The barely concealed tension in his voice alerted her. Alise raised a hand to her throat. Her eyes darkened with distress. “Is everything all right?”
“I assume he told you what he’d been planning to do to Lily.”
She shut her eyes, then looked at Artemas with a sheen of tears in them. “Yes. When he called me in London yesterday.” She stepped forward quickly, holding her hands out in supplication. “I know how horrible it must have sounded to you. But he’s changed so much. If you could have lived with him, with his confusion and pain, the way I have for nearly two years, and then heard the difference in his voice yesterday, and then today, today, after I arrived, when we”—she hesitated, her reluctance to disclose James’s private moments apparent in her eyes—“oh, Artemas, he’s very different from before.”
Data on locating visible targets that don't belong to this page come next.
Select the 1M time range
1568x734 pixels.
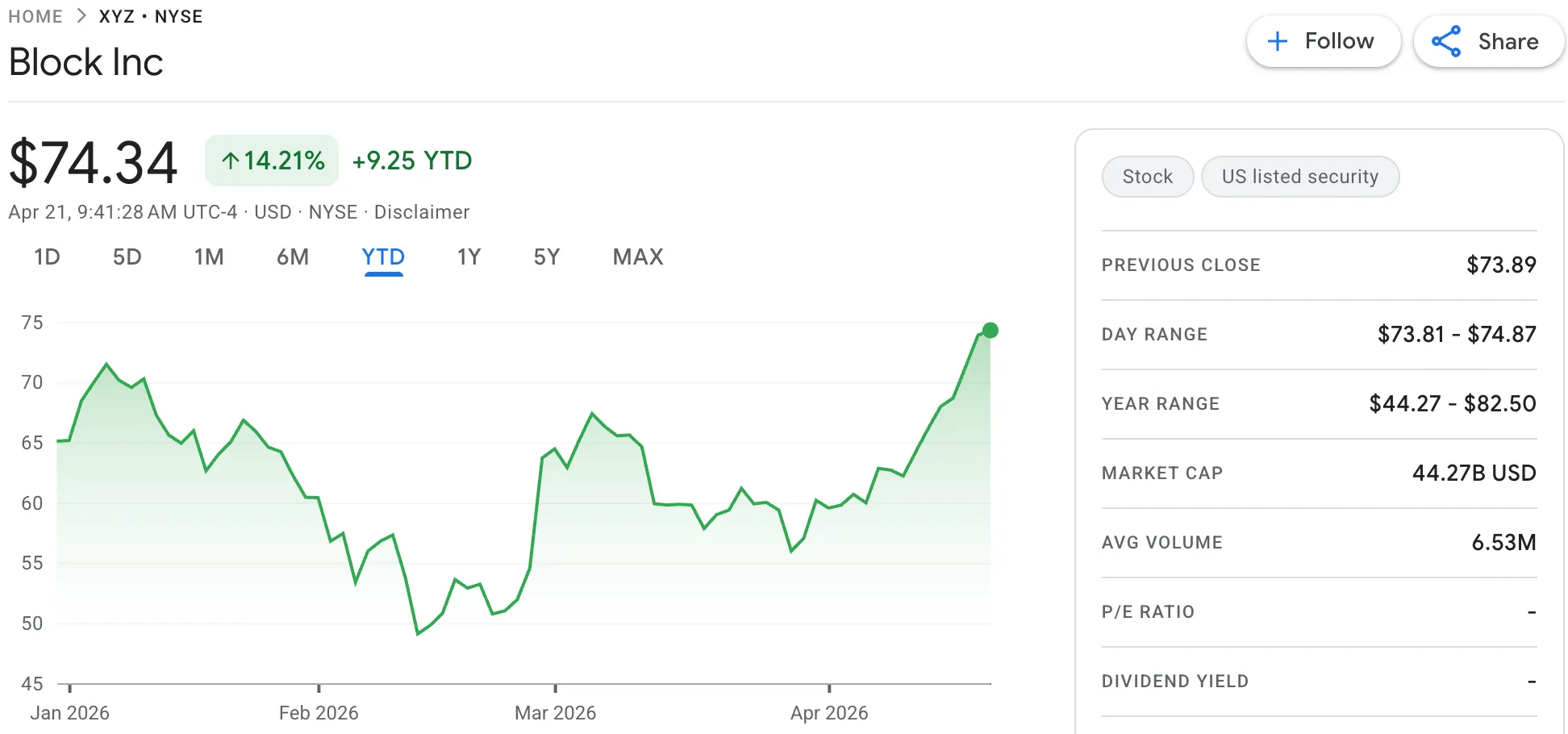210,256
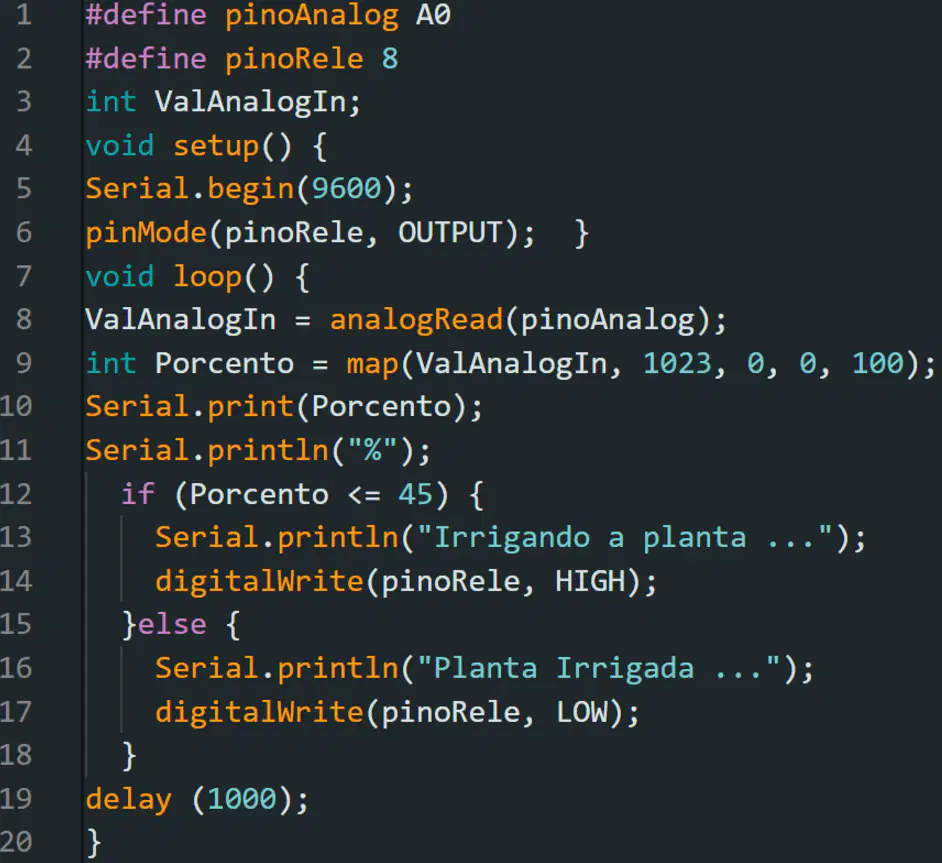942x863 pixels.
Task: Click the pinoRele define value 8
Action: coord(390,58)
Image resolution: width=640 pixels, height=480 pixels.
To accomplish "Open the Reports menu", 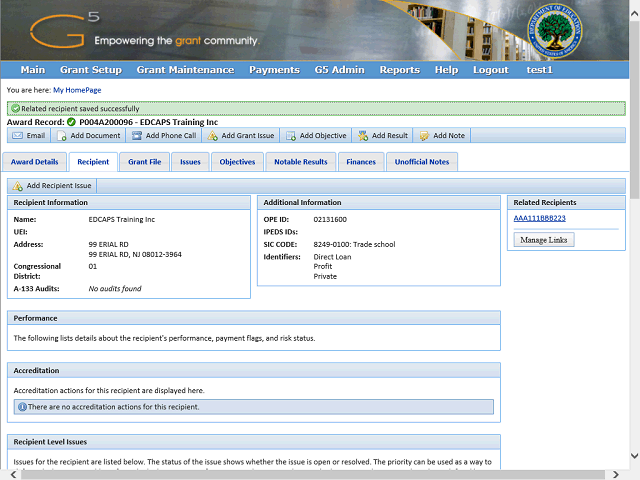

Artemas couldn’t bring himself to tell her that his fury and disappointment seemed endless right now. “He’s gone to apologize to Lily. His scheming may have ruined her business relationship with Mr. Estes permanently—and worse, her chances of recovering her family property someday. A great deal will depend on how Lily feels about that.”
“I understand, but please, give him a chance.”
“I’ve told him he’s not welcome here at the estate for now. He’ll be leaving for Atlanta tonight.”
“Oh, Artemas, no!”
“You’re a much-loved part of this family, and you’ve done nothing wrong. You may stay if you wish.”
“I’d never do that, without James.” She clutched the ornate wooden balustrade with both hands and gave him a beseeching look. “All these years—ever since I was a little girl who tagged along after James—I’ve always seen how strong the bond was between you. I won’t believe it’s broken.”